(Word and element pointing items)
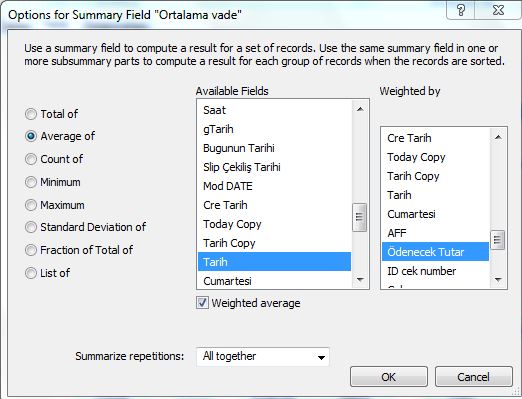Click down arrow of Weighted by scrollbar
Screen dimensions: 522x399
click(x=498, y=279)
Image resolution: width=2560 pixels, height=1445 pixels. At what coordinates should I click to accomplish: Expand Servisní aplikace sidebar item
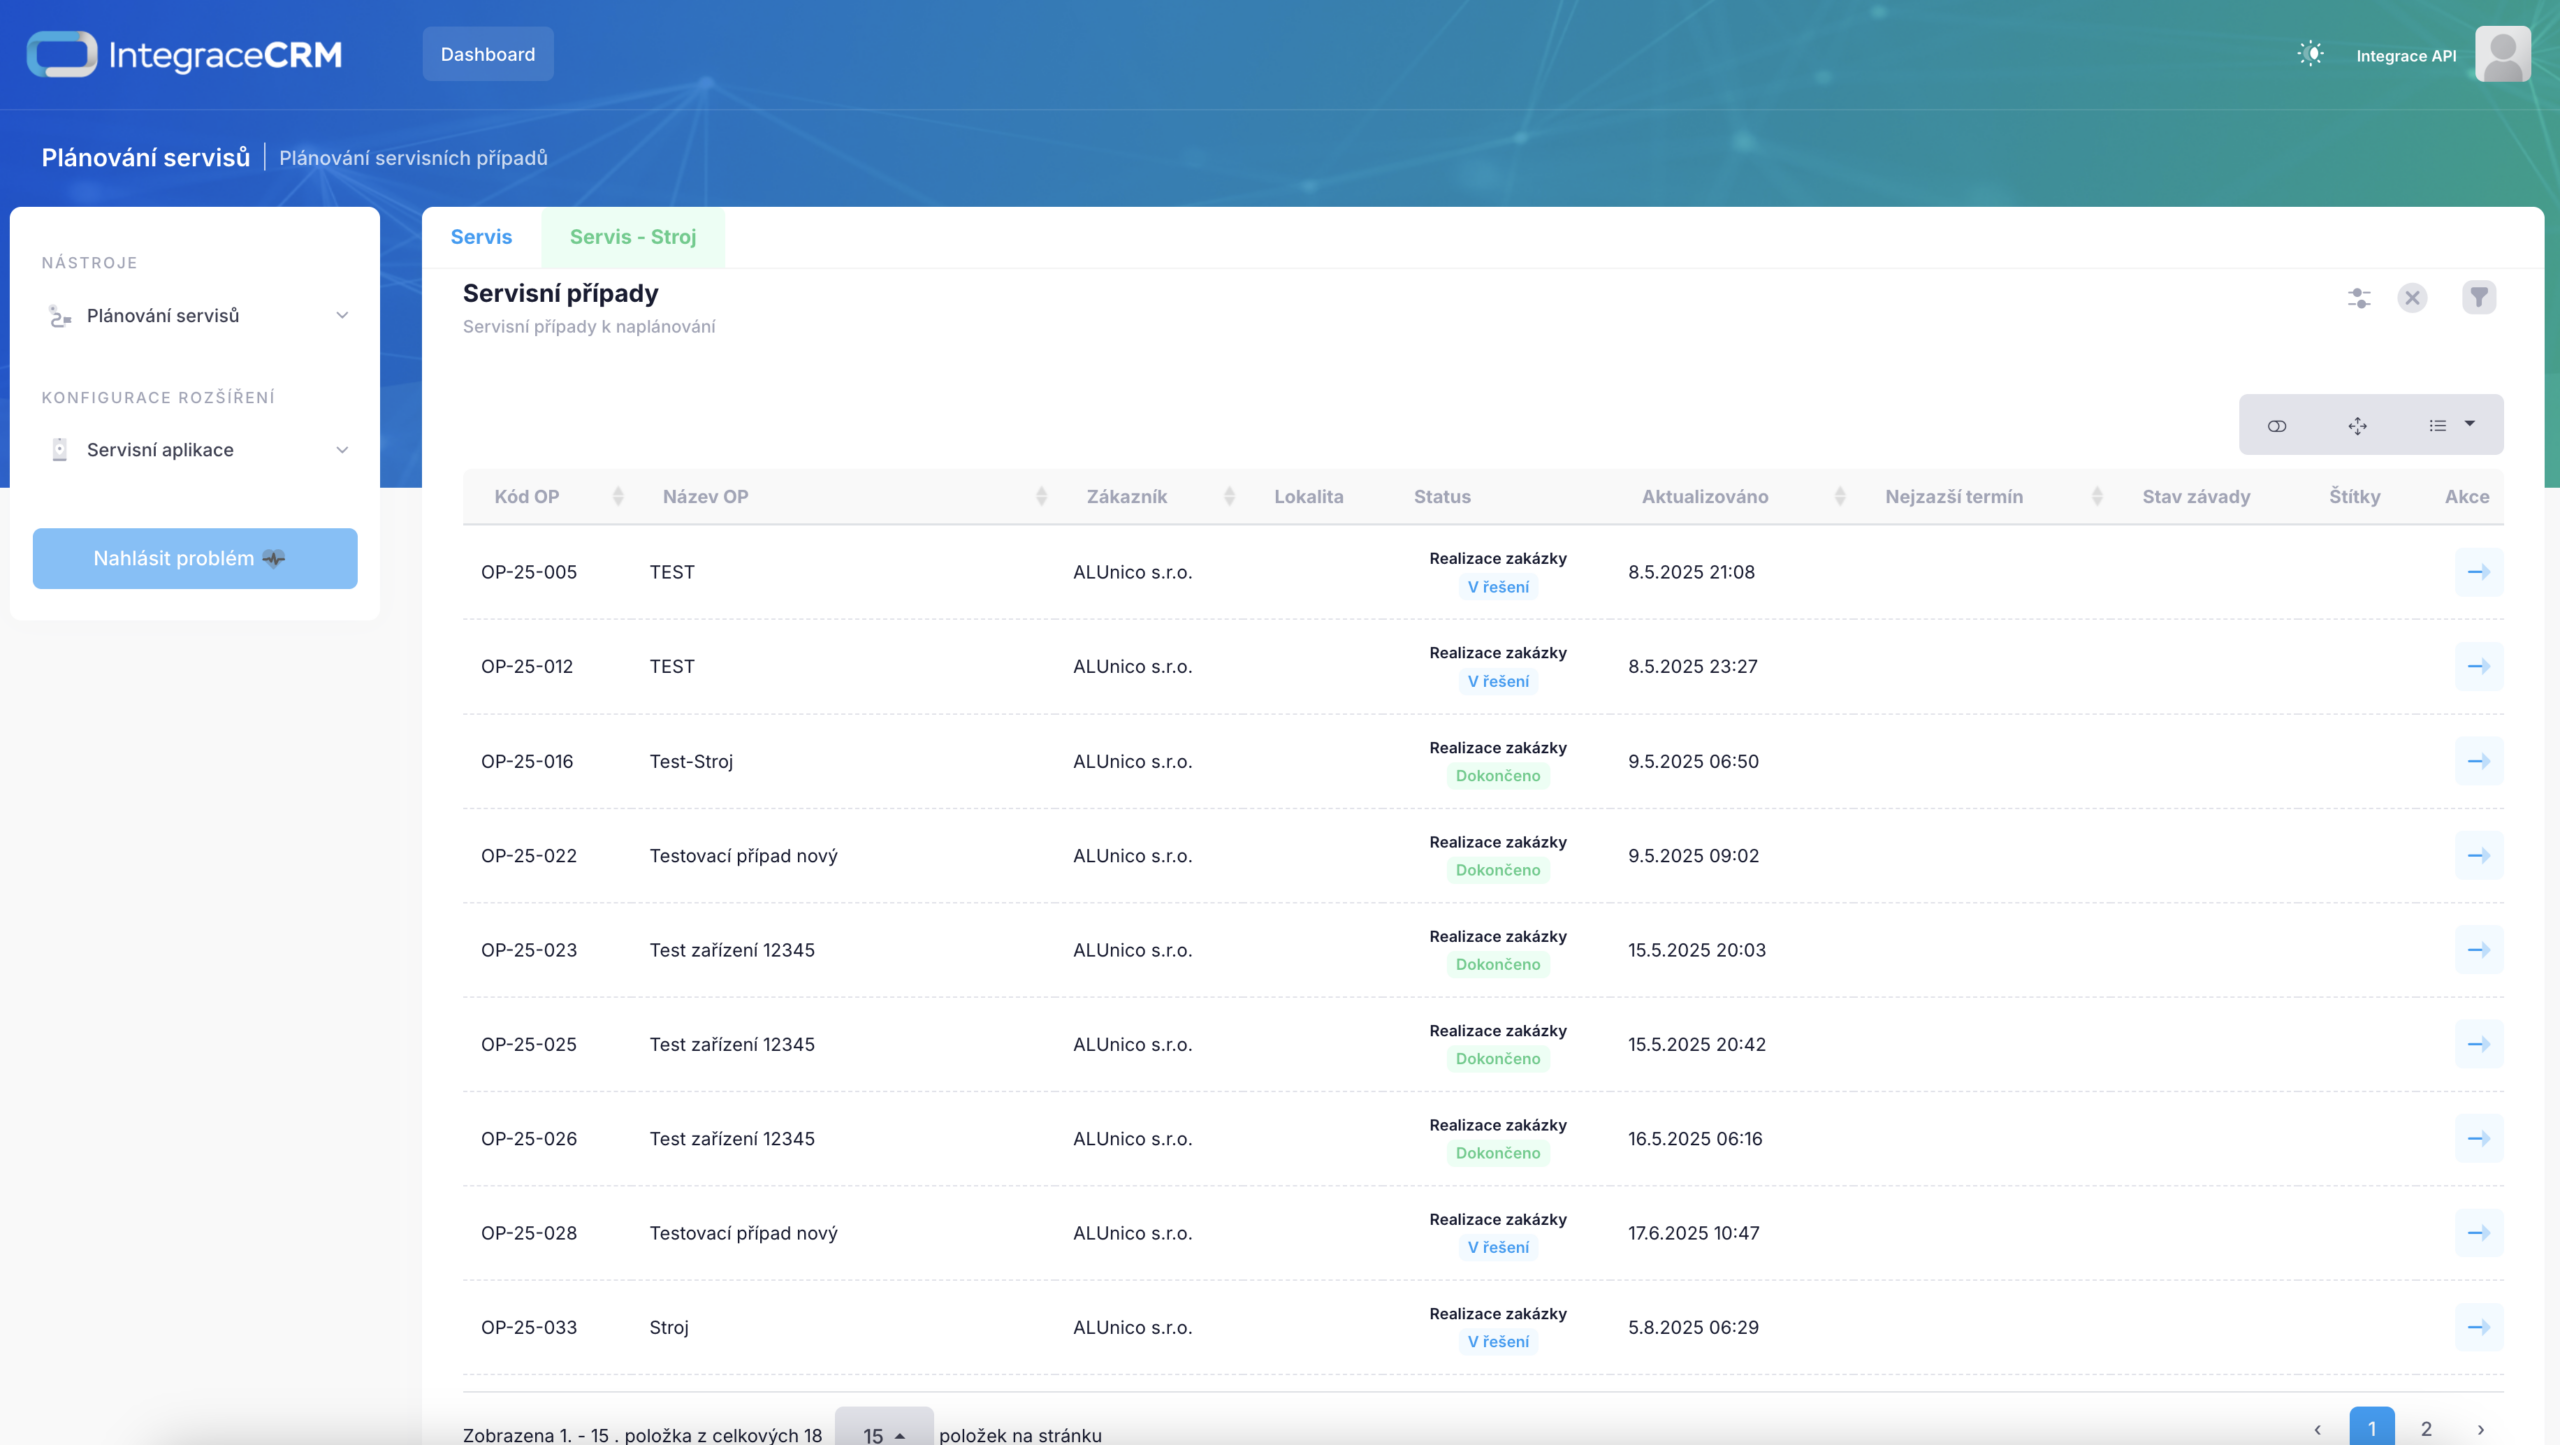[x=342, y=450]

◆ YOUR TASK
Copy out the items above word for word, omitting the pictures.

◆ OUTPUT FOR THIS EXERCISE
Click down arrow of Weighted by scrollbar
Screen dimensions: 522x399
click(x=498, y=279)
Image resolution: width=2560 pixels, height=1445 pixels. At what coordinates should I click to accomplish: Expand Servisní aplikace sidebar item
[x=342, y=450]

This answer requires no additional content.